Voici posées les bases de notre histoire nationale. Oui, il nous faut « raciner les individus dans la terre et dans les morts28 ». Mais, au fait, ce monsieur Barrès, « je le regarde à ses racines, il n’est pas français29 », je veux dire français de souche. Nous aurions dû d’abord lui laisser « prendre notre température, et par des racines qui naîtront, se nourrir de notre terre et de nos morts30 ». Qu’en pense Ernest Lavisse, un historien de souche, lui, qui était né à Nouvion-en-Thiérache, dans la boutique de son père « Au petit bénéfice »31 ?
La France « autochtone ». Érechthée en frissonne de plaisir. Il était temps. Enfin une Nation « fondée sur sa propre genèse ». L’honneur revient à la gent historienne de faire connaître au monde l’unité organique d’une Nation qui s’incarne elle-même dans son histoire et ses grands historiens. Surgissement de la France avant la France. Les autres sont d’emblée les étrangers, et pour longtemps. Qui oserait alors nous « exproprier de notre histoire » ? Lorsque la Patrie est en danger – et elle ne cessera de l’être dans l’histoire de la « communale »32 –, qui aurait l’insolence blasphématoire de mettre cette histoire-là « en perspective » ou seulement de se demander ce que veut dire pour un « historien plutôt qu’un métaphysicien » la formule « la France avant la France » ? Barrès connaît son affaire : il faut un élément « plus inconscient » pour créer une conscience nationale33. Très juste : du sentiment, des émotions, de la passion. La Nation aime les sentiments, les bons : sentiment d’appartenance, sentiment amoureux, sentiment du sacré.

__Consigne__
Pour chaque affirmation, dites si elle correspond à l'extrait sur l'histoire nationale, en répondant oui ou non et en recopiant mot pour mot les mots de l'extrait qui le montrent : (a) Ernest Lavisse est né à Nouvion-en-Thiérache ; (b) le père de Lavisse tenait une boutique nommée « Au grand bénéfice » ; (c) d'après Barrès, il faut un élément plus conscient pour créer une conscience nationale. Le matériel ci-dessous n'a aucun rapport avec l'extrait.

__Données fournies__

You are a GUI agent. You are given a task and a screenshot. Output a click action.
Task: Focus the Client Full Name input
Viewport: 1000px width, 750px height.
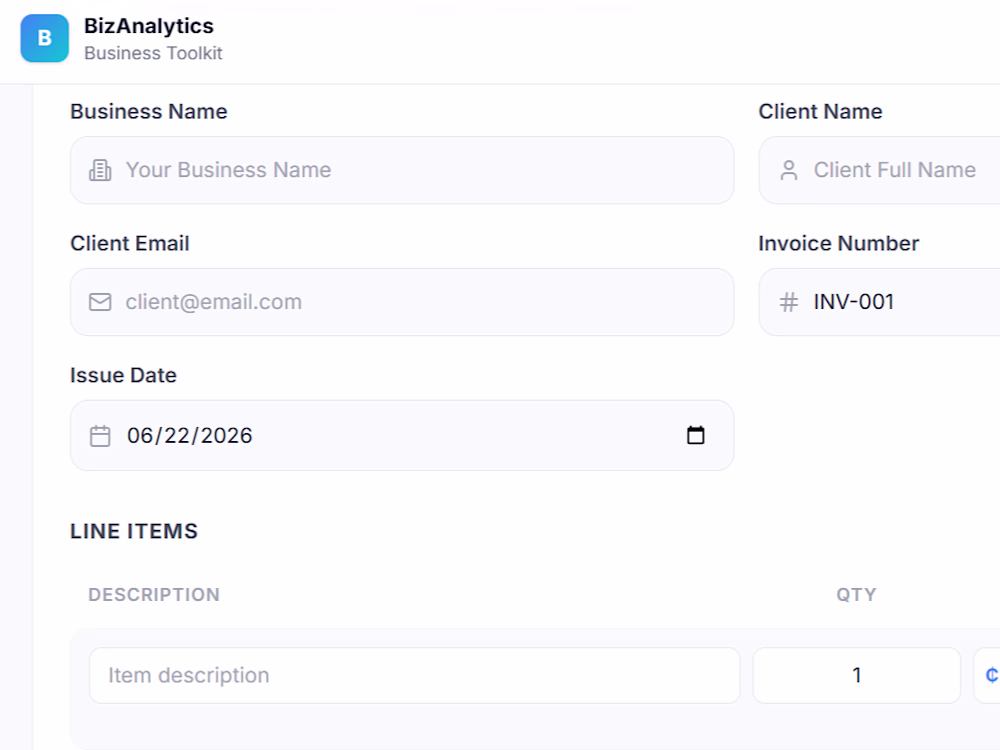tap(879, 170)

__Corrigé__
(a) Oui : « qui était né à Nouvion-en-Thiérache ».
(b) Non : « dans la boutique de son père « Au petit bénéfice » ».
(c) Non : « il faut un élément « plus inconscient » pour créer une conscience nationale ».